El juego era una asquerosidad, ni como negarlo, pero honestamente, ha sido uno de los juegos más divertidos de mi vida. Esa adrenalina de estar corriendo a sabiendas de que algo tan tóxico como ‘la kryptonita’ podría caernos encima, y a la vez, esa diversión de ver a los demás sufrir la desgracia de quedar embarrados es única.
Cayeron otro dos kryptonianos, quedando únicamente los dos Gabriel Revelo como sobrevivientes, quienes decidimos perdonarnos mutuamente y escapar en la nave espacial. En eso estábamos, llenos de orgullo de ser los únicos dos jugadores que no recibimos el impacto de ‘la kryptonita’ en alguna parte del cuerpo cuando uno de los adultos salió de la casa para indicarnos que la comida estaba lista.
La comida en casa de mi abuela, reunía a varios de los hermanos de mi papá, alguna tía, mi abuelo y algunos primos en una pequeña cocina. Llegamos y nos sentamos platicando emocionados nuestra proeza, pues no todos los días se escapa uno de kriptón. Entonces, como si una maldición o un virus extraterrestre hubiera entrado en la cocina, todos comenzaron a torcer las caras y hacer gestos de asco. Nadie decía nada, pero era evidente que algo no estaba bien. Poco a poco las miradas se centraron en mi tocayo y en mi.
- Huele raro. ¿Pues qué estaban haciendo?.
- Jugando a la kryptonita
- ¿Y qué usaban como kryptonita?.
Ya no hizo falta explicar nada. Según nosotros no olía a nada. Según nosotros ninguna popo tuvo contacto directo con nosotros. Fuimos sacados inmediatamente de la cocina y comimos en el patio. Los demás también se salieron de la cocina y comieron en otro comedor, cuenta la leyenda, que el olor a popo en la cocina duró dos días más.
El regreso a mi casa fue igual de raro. Mi papá bajó todos los vidrios del auto, cubrió el lugar en el que me sentaba con plástico y manejaba a toda velocidad (no sé si para que el aire ventilara el interior del vehículo, o para que yo tomara un baño cuanto antes).
Jamás volví a jugar a la Kryptonita, pero atesoró ese momento como uno de los mejores (y más olorosos) de mi vida.
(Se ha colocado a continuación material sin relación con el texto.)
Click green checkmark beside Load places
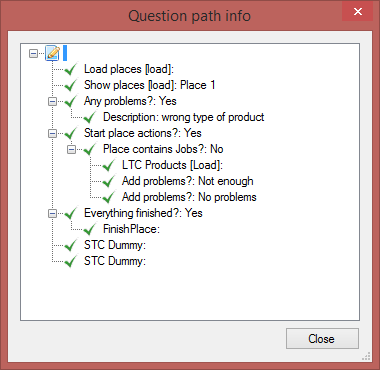click(71, 69)
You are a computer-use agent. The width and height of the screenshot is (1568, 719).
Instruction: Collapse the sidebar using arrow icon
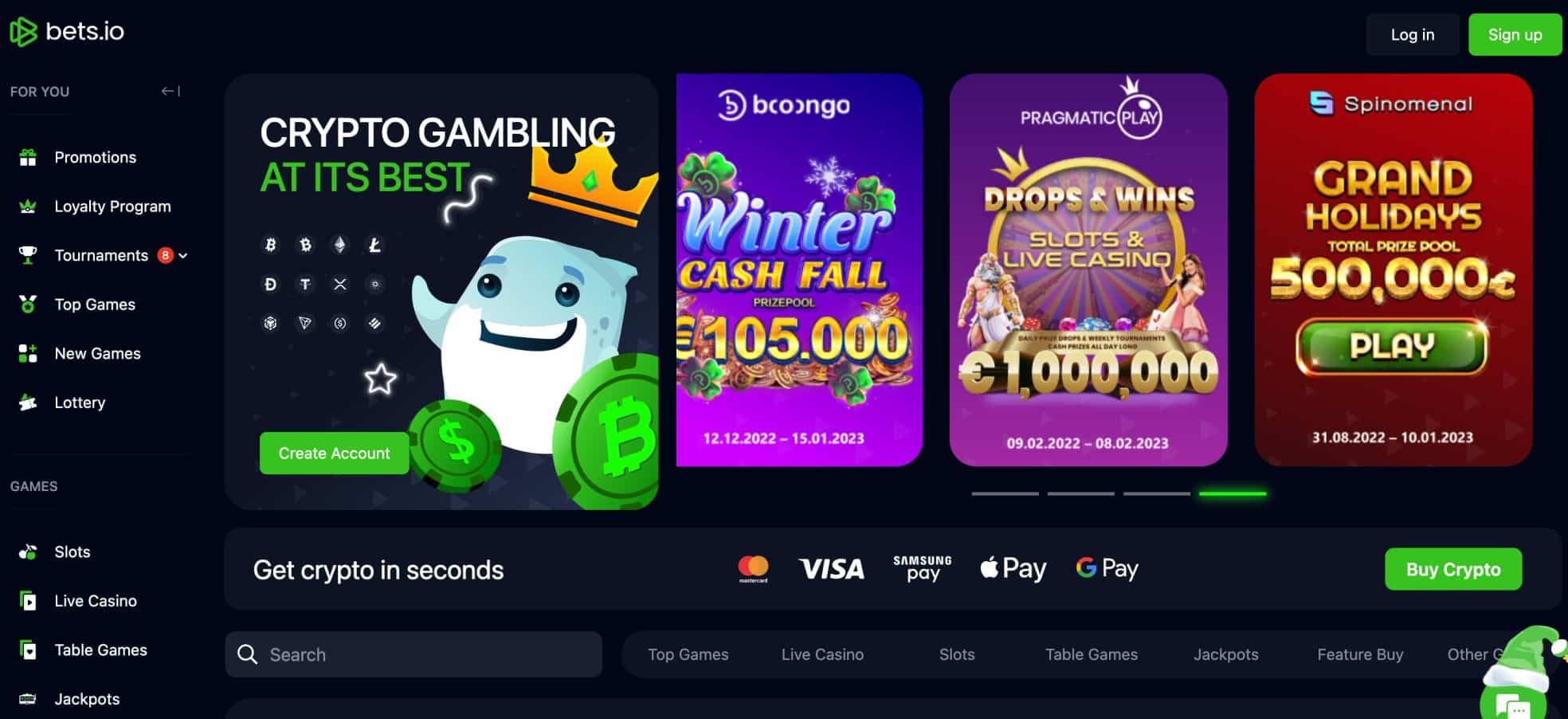point(171,91)
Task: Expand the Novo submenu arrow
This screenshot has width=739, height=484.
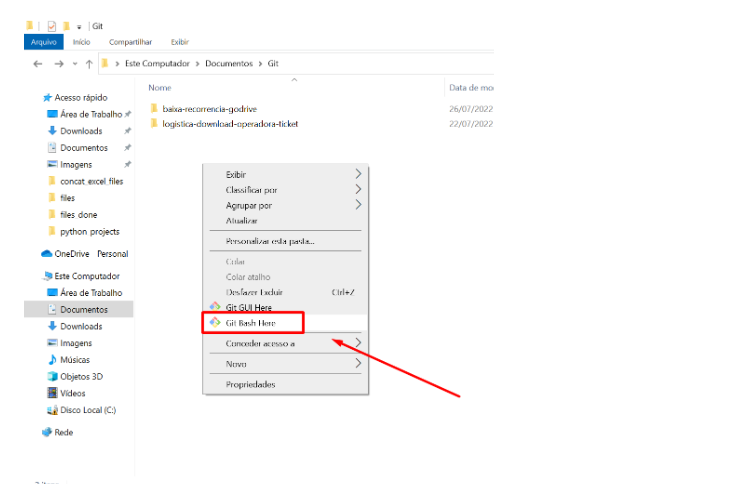Action: 358,364
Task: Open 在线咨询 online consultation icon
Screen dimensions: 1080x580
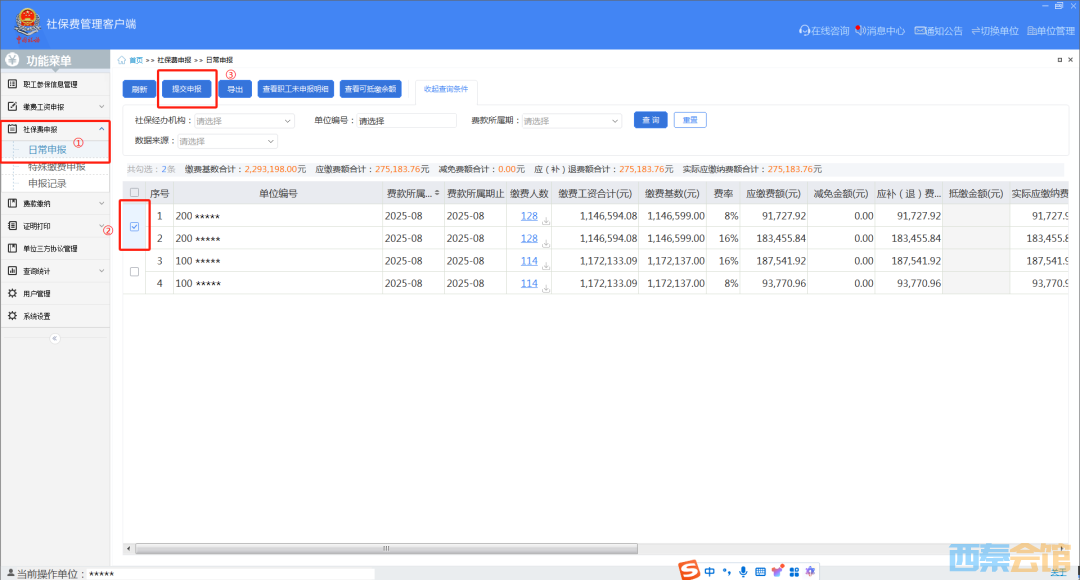Action: pyautogui.click(x=804, y=31)
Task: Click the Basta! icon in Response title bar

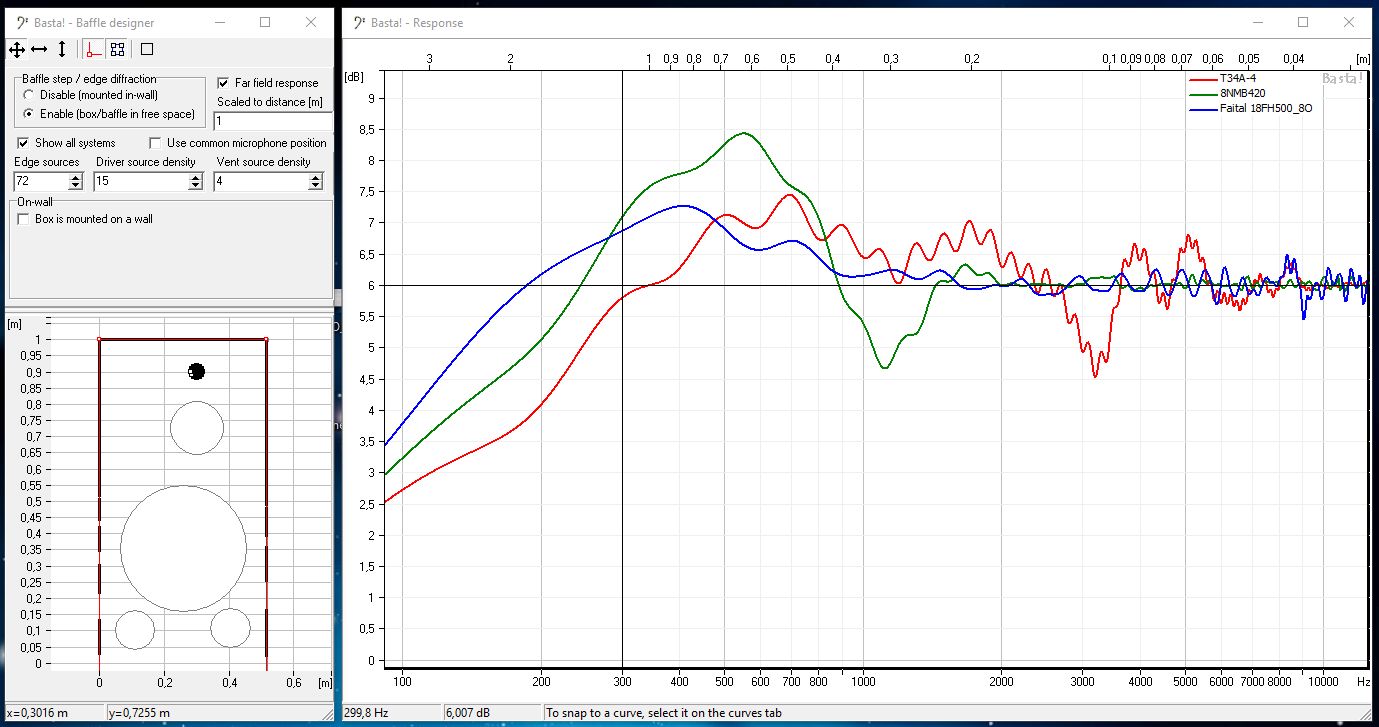Action: pyautogui.click(x=359, y=22)
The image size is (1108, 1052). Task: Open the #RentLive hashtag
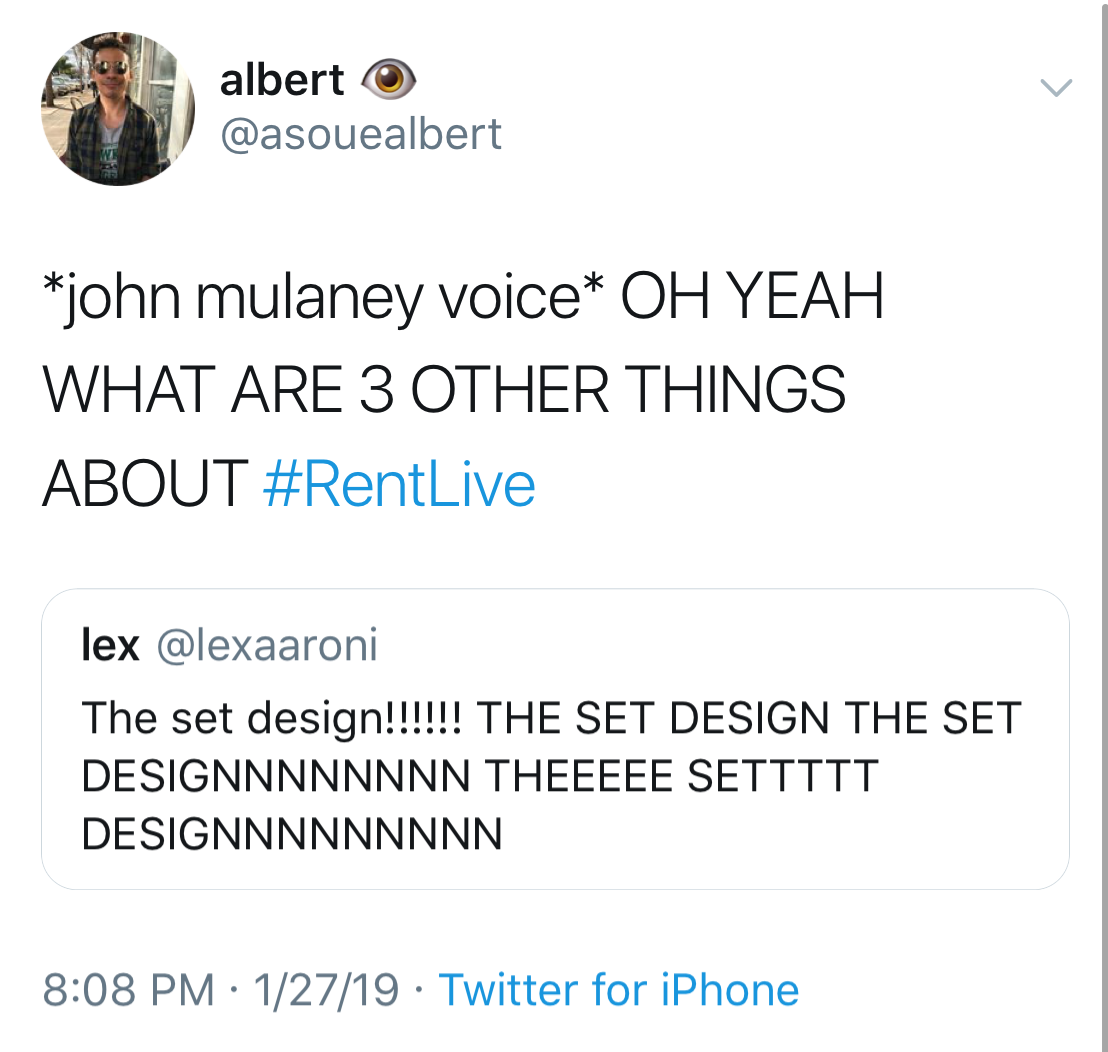(399, 484)
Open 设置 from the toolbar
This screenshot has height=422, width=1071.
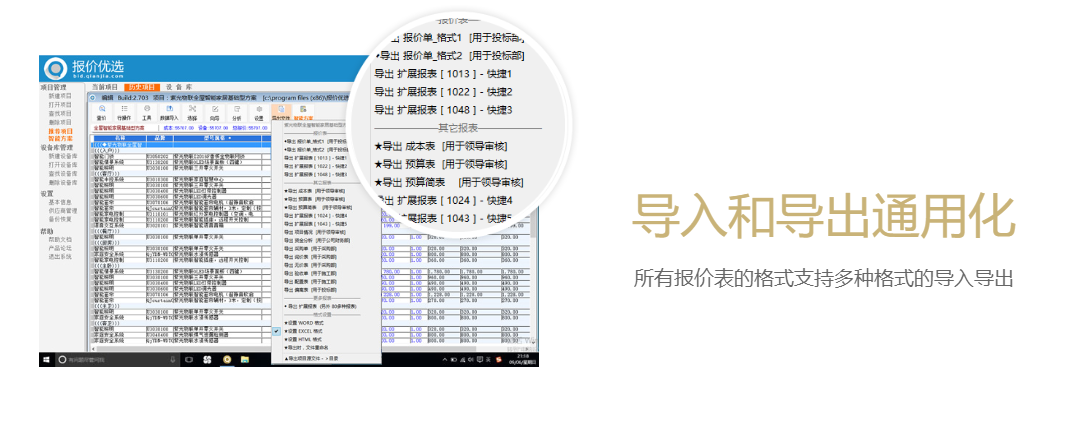coord(258,112)
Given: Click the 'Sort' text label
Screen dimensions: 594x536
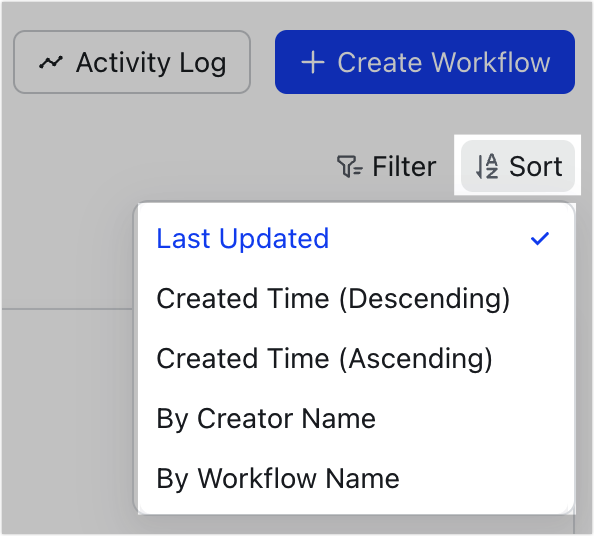Looking at the screenshot, I should click(536, 167).
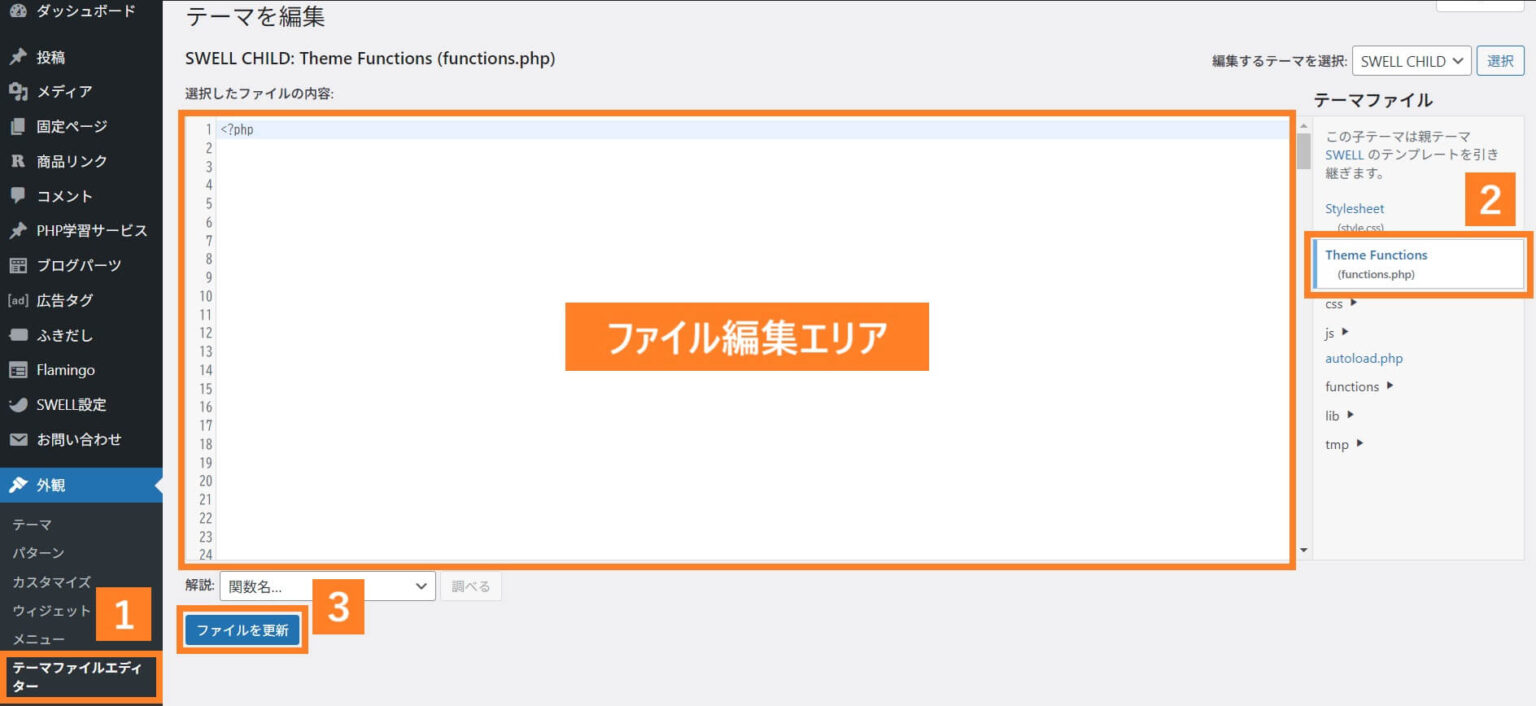Image resolution: width=1536 pixels, height=706 pixels.
Task: Click the コメント speech bubble icon
Action: click(18, 196)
Seguramente, si le mencionan lo ocurrido a mi primo lo negará, pero yo, que ya perdí la vergüenza aceptó mi culpabilidad. Digan lo que quieran, que es antihigiénico, que las bacterias, que las enfermedades, etc... pero yo era Superman, y ninguna infección iba a impedir que me saliera con la mía.
Mil perdones a todos aquellos que se imaginaron el olor de la cocina. Les juro que después de ese día me he bañado unas 544,235,784 veces.